#### Task to complete
Would you return, word for word, the lines of the data below from the line with "미디어로그 (192, 111)" through the line with "CDLists (36, 27)", and no others?

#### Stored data

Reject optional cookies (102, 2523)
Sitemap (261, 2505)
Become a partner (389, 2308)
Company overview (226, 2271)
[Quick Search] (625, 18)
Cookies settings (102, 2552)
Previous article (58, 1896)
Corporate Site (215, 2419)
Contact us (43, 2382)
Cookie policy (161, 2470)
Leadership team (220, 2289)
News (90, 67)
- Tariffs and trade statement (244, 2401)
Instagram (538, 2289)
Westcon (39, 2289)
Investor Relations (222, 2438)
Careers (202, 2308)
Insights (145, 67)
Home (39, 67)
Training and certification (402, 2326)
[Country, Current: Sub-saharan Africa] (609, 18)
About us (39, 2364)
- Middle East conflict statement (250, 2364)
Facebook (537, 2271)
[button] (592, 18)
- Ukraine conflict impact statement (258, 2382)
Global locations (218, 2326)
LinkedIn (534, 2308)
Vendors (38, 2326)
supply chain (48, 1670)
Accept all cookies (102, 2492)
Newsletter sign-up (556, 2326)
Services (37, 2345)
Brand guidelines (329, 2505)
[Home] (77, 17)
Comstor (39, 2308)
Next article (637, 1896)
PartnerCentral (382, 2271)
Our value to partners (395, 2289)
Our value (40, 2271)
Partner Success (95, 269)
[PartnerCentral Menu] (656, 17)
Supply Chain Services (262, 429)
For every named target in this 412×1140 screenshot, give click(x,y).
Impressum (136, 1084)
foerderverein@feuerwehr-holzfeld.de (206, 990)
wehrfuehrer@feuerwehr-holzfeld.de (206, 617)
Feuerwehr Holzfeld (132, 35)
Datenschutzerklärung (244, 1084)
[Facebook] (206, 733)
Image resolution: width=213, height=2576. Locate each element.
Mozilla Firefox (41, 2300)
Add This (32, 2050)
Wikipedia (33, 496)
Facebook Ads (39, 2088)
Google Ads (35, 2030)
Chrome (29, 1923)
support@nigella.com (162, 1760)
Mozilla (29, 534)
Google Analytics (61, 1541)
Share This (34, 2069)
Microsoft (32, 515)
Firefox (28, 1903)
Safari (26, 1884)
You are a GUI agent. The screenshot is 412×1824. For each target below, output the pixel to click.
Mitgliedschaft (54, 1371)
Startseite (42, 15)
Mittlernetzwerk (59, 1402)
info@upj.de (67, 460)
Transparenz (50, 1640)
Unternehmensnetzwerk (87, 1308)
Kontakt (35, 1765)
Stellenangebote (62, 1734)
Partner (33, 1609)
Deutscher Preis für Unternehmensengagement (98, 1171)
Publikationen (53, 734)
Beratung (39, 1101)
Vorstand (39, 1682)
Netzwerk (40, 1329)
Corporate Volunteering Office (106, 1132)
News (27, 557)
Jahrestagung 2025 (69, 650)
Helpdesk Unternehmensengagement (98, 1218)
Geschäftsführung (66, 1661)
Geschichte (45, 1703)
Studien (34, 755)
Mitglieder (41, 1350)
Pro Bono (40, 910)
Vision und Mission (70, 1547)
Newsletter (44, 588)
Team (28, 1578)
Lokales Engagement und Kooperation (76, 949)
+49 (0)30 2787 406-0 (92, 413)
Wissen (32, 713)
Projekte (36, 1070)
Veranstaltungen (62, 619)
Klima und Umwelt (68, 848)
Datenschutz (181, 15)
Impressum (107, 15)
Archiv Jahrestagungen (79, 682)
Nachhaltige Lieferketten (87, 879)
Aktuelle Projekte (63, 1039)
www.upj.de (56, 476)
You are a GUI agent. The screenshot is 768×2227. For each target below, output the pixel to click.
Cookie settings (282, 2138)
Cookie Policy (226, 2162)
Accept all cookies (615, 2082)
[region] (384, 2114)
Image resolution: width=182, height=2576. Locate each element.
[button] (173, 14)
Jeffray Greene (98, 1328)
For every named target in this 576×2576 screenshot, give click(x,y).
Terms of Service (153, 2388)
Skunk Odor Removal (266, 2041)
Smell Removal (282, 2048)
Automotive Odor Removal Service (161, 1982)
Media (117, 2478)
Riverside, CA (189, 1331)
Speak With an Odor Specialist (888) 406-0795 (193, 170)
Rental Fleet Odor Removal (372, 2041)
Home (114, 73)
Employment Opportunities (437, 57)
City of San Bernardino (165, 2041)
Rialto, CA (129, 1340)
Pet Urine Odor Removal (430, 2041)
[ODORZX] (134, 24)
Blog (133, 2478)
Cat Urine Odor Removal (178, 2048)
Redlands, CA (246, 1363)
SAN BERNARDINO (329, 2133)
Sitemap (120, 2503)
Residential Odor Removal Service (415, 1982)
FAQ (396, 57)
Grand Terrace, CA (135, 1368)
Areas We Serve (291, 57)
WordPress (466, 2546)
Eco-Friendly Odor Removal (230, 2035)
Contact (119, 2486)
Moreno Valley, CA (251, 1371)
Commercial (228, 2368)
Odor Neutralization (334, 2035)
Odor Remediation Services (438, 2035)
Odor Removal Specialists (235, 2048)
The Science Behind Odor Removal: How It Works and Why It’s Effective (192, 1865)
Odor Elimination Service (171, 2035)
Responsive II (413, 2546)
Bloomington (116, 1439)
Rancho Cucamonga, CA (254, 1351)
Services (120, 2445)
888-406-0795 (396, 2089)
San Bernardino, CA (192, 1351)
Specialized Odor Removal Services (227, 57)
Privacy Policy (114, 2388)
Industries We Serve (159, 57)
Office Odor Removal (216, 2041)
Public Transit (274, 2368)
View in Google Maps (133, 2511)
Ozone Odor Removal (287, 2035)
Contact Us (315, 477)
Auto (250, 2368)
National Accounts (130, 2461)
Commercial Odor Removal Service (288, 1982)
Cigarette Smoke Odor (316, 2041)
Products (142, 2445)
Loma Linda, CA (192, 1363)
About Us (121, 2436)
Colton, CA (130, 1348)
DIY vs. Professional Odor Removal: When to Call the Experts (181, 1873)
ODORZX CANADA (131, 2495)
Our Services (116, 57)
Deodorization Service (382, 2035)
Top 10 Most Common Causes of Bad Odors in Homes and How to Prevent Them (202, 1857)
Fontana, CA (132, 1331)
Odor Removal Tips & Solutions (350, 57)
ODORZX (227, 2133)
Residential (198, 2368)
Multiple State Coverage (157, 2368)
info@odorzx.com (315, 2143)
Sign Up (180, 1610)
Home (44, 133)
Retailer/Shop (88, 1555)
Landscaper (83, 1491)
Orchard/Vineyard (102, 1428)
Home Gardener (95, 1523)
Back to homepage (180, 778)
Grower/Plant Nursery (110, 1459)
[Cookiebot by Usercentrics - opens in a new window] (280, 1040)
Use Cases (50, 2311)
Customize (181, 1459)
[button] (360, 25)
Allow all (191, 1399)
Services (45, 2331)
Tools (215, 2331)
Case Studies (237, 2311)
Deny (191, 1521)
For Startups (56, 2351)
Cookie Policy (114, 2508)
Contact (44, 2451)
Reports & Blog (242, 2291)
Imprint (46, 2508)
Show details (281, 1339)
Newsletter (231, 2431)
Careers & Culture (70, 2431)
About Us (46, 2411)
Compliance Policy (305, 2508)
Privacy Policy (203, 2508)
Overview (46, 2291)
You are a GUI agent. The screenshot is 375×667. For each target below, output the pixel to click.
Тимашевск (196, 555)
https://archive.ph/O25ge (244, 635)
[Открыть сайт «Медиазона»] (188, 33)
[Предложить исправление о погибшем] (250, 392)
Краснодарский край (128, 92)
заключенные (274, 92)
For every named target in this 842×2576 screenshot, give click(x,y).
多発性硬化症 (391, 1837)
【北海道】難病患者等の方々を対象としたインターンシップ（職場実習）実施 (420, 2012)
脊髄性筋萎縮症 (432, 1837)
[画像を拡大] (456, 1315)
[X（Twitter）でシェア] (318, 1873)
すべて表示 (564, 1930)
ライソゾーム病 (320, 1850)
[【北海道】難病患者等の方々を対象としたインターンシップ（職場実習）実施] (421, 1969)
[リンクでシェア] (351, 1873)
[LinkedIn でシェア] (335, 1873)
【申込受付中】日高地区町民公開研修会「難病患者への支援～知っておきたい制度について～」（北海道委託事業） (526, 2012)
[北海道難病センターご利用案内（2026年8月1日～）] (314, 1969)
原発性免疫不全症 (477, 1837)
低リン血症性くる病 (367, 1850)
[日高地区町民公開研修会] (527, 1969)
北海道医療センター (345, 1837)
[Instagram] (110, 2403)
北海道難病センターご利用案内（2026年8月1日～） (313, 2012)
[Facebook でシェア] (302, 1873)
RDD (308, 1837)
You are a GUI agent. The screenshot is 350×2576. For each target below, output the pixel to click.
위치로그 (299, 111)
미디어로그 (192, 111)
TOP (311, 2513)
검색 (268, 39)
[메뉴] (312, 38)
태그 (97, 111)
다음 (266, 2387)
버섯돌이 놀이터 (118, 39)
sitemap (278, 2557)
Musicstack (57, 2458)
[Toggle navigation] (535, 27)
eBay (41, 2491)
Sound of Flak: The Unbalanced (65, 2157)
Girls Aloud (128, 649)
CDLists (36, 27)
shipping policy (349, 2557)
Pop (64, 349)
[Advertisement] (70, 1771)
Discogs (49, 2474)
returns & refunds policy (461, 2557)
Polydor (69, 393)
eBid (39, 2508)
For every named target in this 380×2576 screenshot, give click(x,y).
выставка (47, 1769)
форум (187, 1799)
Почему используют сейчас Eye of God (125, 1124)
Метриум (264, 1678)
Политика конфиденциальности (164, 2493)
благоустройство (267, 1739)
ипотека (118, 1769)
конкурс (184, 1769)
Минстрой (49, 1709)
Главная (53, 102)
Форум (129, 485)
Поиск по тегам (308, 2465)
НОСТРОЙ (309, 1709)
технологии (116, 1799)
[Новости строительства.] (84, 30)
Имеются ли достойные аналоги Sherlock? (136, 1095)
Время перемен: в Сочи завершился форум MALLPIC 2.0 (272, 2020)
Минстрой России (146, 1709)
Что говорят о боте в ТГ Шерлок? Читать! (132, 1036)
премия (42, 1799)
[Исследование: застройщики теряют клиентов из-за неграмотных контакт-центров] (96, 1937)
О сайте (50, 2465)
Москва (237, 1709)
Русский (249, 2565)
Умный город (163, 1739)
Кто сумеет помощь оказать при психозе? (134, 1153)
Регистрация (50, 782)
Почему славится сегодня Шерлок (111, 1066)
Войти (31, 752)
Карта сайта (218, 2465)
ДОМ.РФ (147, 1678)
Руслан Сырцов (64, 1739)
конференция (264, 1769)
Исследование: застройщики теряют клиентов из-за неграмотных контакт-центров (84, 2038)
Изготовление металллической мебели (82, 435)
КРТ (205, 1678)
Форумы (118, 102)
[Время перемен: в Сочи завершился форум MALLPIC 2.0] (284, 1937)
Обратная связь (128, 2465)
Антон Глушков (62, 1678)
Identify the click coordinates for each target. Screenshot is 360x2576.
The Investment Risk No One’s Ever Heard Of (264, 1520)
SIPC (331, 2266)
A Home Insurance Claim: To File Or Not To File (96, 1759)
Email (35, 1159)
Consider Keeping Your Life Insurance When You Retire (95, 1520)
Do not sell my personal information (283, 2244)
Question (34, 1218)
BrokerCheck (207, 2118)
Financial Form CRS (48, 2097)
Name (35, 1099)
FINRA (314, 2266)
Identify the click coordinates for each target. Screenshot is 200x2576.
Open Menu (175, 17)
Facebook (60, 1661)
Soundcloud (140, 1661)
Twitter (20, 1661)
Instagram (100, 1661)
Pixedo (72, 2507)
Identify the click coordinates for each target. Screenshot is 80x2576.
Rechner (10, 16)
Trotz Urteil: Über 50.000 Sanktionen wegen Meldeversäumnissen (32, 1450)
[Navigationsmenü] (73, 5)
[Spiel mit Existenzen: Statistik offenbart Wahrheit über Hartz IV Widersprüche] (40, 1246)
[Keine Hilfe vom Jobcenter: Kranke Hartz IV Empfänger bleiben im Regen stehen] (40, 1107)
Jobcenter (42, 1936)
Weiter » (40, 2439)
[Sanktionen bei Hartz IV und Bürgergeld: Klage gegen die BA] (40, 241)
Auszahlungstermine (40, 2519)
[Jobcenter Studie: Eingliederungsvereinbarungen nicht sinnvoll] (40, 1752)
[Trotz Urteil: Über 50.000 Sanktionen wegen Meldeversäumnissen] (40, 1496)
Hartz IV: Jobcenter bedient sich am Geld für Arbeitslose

#### Answer below
미디어로그 (192, 111)
TOP (311, 2513)
검색 (268, 39)
[메뉴] (312, 38)
태그 (97, 111)
다음 (266, 2387)
버섯돌이 놀이터 (118, 39)
sitemap (278, 2557)
Musicstack (57, 2458)
[Toggle navigation] (535, 27)
eBay (41, 2491)
Sound of Flak: The Unbalanced (65, 2157)
Girls Aloud (128, 649)
CDLists (36, 27)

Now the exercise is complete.